Output the entries exactly.
[Task inputs — start]
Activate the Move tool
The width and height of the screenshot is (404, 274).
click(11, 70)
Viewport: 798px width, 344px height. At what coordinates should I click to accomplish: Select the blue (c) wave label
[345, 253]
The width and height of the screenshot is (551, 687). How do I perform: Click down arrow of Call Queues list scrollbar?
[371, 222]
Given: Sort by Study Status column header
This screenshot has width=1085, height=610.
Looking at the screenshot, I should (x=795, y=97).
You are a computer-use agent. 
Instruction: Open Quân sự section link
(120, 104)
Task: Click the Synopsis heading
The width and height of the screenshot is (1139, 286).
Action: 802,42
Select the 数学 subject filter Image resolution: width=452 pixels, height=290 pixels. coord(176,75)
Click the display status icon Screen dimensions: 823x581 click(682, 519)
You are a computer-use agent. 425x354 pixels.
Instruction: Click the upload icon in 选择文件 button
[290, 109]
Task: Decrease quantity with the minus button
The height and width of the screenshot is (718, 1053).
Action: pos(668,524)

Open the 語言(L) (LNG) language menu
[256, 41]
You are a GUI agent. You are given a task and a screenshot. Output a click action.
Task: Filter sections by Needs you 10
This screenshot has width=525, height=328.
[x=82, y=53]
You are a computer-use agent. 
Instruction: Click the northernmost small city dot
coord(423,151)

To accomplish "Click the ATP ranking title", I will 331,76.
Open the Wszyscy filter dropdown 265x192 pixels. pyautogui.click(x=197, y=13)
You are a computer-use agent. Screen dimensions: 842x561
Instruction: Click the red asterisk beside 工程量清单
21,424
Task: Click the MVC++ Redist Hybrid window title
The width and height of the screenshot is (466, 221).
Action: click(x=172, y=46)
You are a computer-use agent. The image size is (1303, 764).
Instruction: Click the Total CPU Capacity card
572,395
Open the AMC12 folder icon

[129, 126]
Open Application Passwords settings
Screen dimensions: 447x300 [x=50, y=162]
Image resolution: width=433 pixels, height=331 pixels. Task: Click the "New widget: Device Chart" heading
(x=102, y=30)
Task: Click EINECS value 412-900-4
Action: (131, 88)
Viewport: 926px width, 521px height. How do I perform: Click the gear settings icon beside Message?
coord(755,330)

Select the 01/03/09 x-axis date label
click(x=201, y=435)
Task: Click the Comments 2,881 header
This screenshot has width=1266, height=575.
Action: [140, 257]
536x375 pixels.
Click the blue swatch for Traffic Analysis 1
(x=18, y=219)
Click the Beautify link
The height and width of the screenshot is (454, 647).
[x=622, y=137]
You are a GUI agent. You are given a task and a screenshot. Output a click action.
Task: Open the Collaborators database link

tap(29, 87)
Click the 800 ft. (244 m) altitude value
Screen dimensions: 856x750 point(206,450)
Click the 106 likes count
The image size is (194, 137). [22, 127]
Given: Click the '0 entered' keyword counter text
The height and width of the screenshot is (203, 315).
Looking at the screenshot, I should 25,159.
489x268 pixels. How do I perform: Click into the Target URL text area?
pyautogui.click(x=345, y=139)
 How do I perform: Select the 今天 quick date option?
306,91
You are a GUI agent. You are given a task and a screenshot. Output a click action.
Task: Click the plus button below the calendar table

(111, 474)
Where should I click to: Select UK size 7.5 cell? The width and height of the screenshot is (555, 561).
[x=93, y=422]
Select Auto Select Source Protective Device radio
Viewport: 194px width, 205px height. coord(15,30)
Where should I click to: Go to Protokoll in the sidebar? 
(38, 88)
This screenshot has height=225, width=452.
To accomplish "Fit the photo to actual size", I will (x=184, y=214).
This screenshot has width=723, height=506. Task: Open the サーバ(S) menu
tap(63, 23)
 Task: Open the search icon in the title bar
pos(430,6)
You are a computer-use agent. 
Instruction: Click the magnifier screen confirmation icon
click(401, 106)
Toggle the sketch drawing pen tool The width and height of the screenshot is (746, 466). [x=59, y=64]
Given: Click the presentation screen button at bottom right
[Task inputs — finish]
Answer section:
Activate the Move tool
The width and height of the screenshot is (404, 274).
click(11, 70)
Viewport: 798px width, 344px height. At what coordinates should I click to accomplish: Select the blue (c) wave label
[345, 253]
The width and height of the screenshot is (551, 687). How do I perform: Click down arrow of Call Queues list scrollbar?
[371, 222]
Given: Sort by Study Status column header
This screenshot has width=1085, height=610.
Looking at the screenshot, I should (x=795, y=97).
You are a computer-use agent. 
Instruction: Open Quân sự section link
(120, 104)
Task: Click the Synopsis heading
The width and height of the screenshot is (1139, 286).
Action: 802,42
Select the 数学 subject filter Image resolution: width=452 pixels, height=290 pixels. coord(176,75)
Click the display status icon Screen dimensions: 823x581 click(682, 519)
You are a computer-use agent. 425x354 pixels.
Instruction: Click the upload icon in 选择文件 button
[290, 109]
Task: Decrease quantity with the minus button
The height and width of the screenshot is (718, 1053).
Action: pos(668,524)

Open the 語言(L) (LNG) language menu
[256, 41]
You are a GUI agent. You are given a task and a screenshot. Output a click action.
Task: Filter sections by Needs you 10
This screenshot has width=525, height=328.
[x=82, y=53]
You are a computer-use agent. 
Instruction: Click the northernmost small city dot
coord(423,151)

To accomplish "Click the ATP ranking title", I will 331,76.
Open the Wszyscy filter dropdown 265x192 pixels. pyautogui.click(x=197, y=13)
You are a computer-use agent. Screen dimensions: 842x561
Instruction: Click the red asterisk beside 工程量清单
21,424
Task: Click the MVC++ Redist Hybrid window title
The width and height of the screenshot is (466, 221).
Action: click(x=172, y=46)
You are a computer-use agent. The image size is (1303, 764).
Instruction: Click the Total CPU Capacity card
572,395
Open the AMC12 folder icon

[129, 126]
Open Application Passwords settings
Screen dimensions: 447x300 [x=50, y=162]
Image resolution: width=433 pixels, height=331 pixels. Task: Click the "New widget: Device Chart" heading
(x=102, y=30)
Task: Click EINECS value 412-900-4
Action: (131, 88)
Viewport: 926px width, 521px height. How do I perform: Click the gear settings icon beside Message?
coord(755,330)

Select the 01/03/09 x-axis date label
click(x=201, y=435)
Task: Click the Comments 2,881 header
This screenshot has width=1266, height=575.
Action: [140, 257]
536x375 pixels.
Click the blue swatch for Traffic Analysis 1
(x=18, y=219)
Click the Beautify link
The height and width of the screenshot is (454, 647).
[x=622, y=137]
You are a GUI agent. You are given a task and a screenshot. Output a click action.
Task: Open the Collaborators database link

tap(29, 87)
Click the 800 ft. (244 m) altitude value
Screen dimensions: 856x750 point(206,450)
Click the 106 likes count
The image size is (194, 137). [22, 127]
Given: Click the '0 entered' keyword counter text
The height and width of the screenshot is (203, 315).
Looking at the screenshot, I should 25,159.
489x268 pixels. How do I perform: Click into the Target URL text area?
pyautogui.click(x=345, y=139)
 How do I perform: Select the 今天 quick date option?
306,91
You are a GUI agent. You are given a task and a screenshot. Output a click action.
Task: Click the plus button below the calendar table

(111, 474)
Where should I click to: Select UK size 7.5 cell? The width and height of the screenshot is (555, 561).
[x=93, y=422]
Select Auto Select Source Protective Device radio
Viewport: 194px width, 205px height. coord(15,30)
Where should I click to: Go to Protokoll in the sidebar? 
(38, 88)
This screenshot has height=225, width=452.
To accomplish "Fit the photo to actual size", I will (x=184, y=214).
This screenshot has width=723, height=506. Task: Open the サーバ(S) menu
tap(63, 23)
 Task: Open the search icon in the title bar
pos(430,6)
You are a computer-use agent. 
Instruction: Click the magnifier screen confirmation icon
click(401, 106)
Toggle the sketch drawing pen tool The width and height of the screenshot is (746, 466). [x=59, y=64]
Given: Click the presentation screen button at bottom right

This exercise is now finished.